A mode of action of walrycin A targeting WalR. (a) Walrycin A interacts with monomeric WalR. After each protein (1–6) was incubated at 30 °C for 60 min without (solid line) or with (dotted line) 25 μg ml–1 of walrycin A, size-exclusion chromatography was performed as described in Materials and methods. WalRs (B. subtilis), ArcA and OmpR were separated using a Superdex 200 10/300 GL column, and S. aureus WalR was separated using a Superdex 75 10/300 GL column (GE Healthcare Bio-Science). 1, WalR (B. subtilis); 2, WalR (S. aureus); 3, ArcA (E. coli); 4, OmpR (E. coli); 5, the monomeric WalR (B. subtilis); 6, dimeric WalR (B. subtilis). M, monomer; D, dimer. (b) Conformational changes of WalR(D) and WalR(D′).

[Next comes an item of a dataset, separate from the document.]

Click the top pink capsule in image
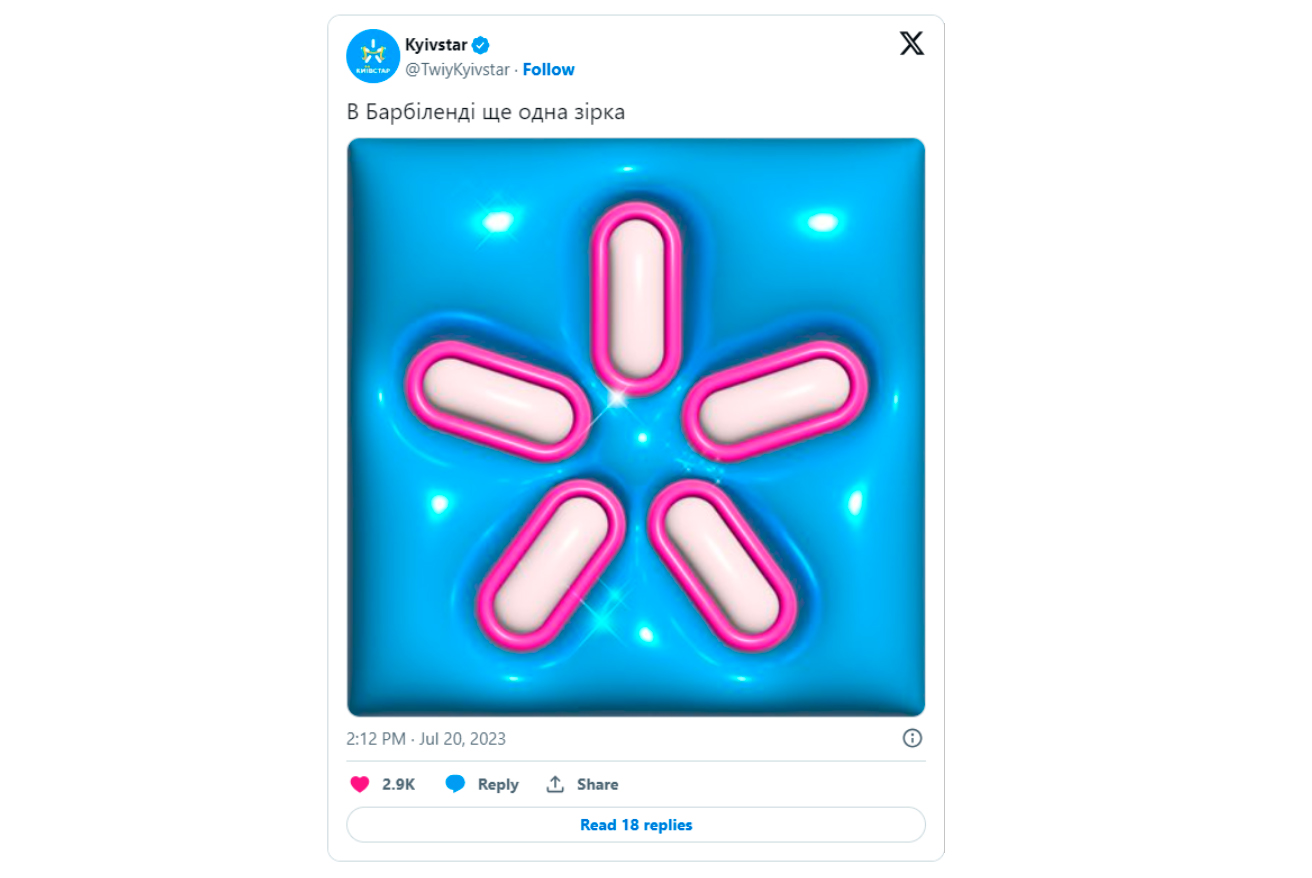Image resolution: width=1312 pixels, height=878 pixels. pos(636,298)
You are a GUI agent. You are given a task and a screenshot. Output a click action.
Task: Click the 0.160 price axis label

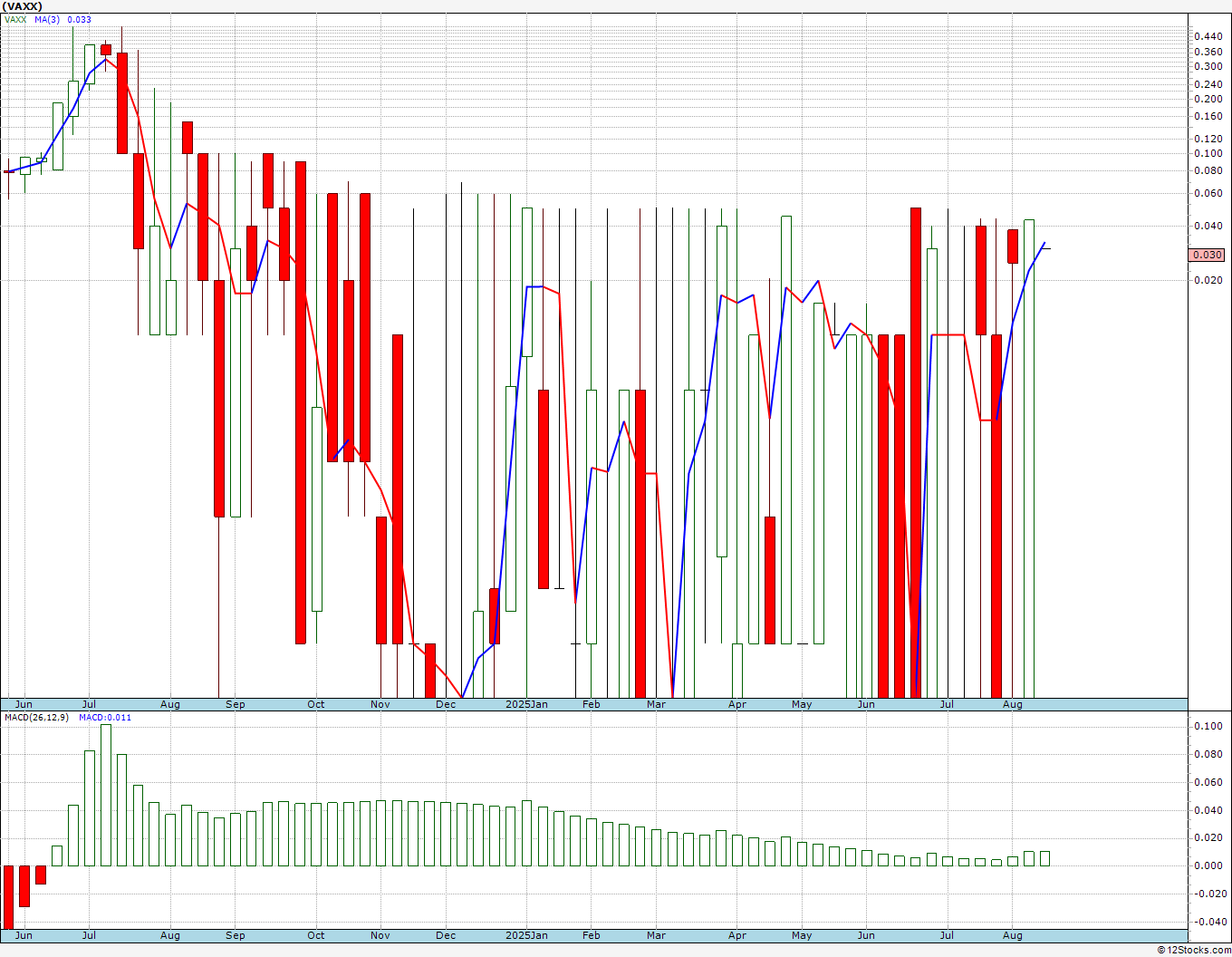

WalR was digested with trypsin (protein to trypsin, 20:1). A total of 30 ng of WalR(D) (lanes 1–6) and WalR(D′) (lanes 7–12) were digested with 1.5 ng of trypsin for 0 (lanes 1 and 7), 15 (lanes 2 and 8), 30 (lanes 3 and 9), 60 (lanes 4 and 10), 90 (lanes 5 and 11) and 120 min (lanes 6 and 12). (c) Gel mobility shift analysis with WalR(D) and WalR(D′). A radiolabeled DNA fragment carrying the promoter of yocH was prepared as described in Materials and methods. The mobility of fragments without WalR addition is shown in lanes 1 and 5. Lanes 2–4 (WalR(D)) and 6–8 (WalR(D′)) show mobility after binding of 2.5 (lanes 2 and 6), 5 (lanes 3 and 7) or 10 pmol (lanes 4 and 8) of WalR.

Figure 7
figure 7

A model of walrycin action.

Concerning the difference in the mode of action between walrycins A and B, we conducted an in vitro phosphotransfer experiment from P-WalKtru to WalR in the presence or absence of walrycins (Figure 3). As a result, phosphotransfer was inhibited by both walrycins A and B. These results suggest that they likely inhibit WalR activity by a similar mechanism: by targeting WalR. Walrycin B is known as an analog of toxoflavin (a phytotoxin from Burkholderia glumae), which has been shown to have a strong MIC for B. subtilis and S. aureus but whose mode of action is not clear.38 The compound could also interact with WalR to cause bactericidal effects. Recently, Kim et al.39 reported that toxoflavin binds ToxR (an LysR-type transcriptional regulator) to activate synthetic gene expression of toxoflavin.

Walrycins are a new class of potent small-molecule compounds that kill bacterial cells by targeting the RR WalR and inhibiting this essential signal transduction pathway. They not only have therapeutic potential but will also prove to be useful reagents for the further study of the WalK/WalR TCS.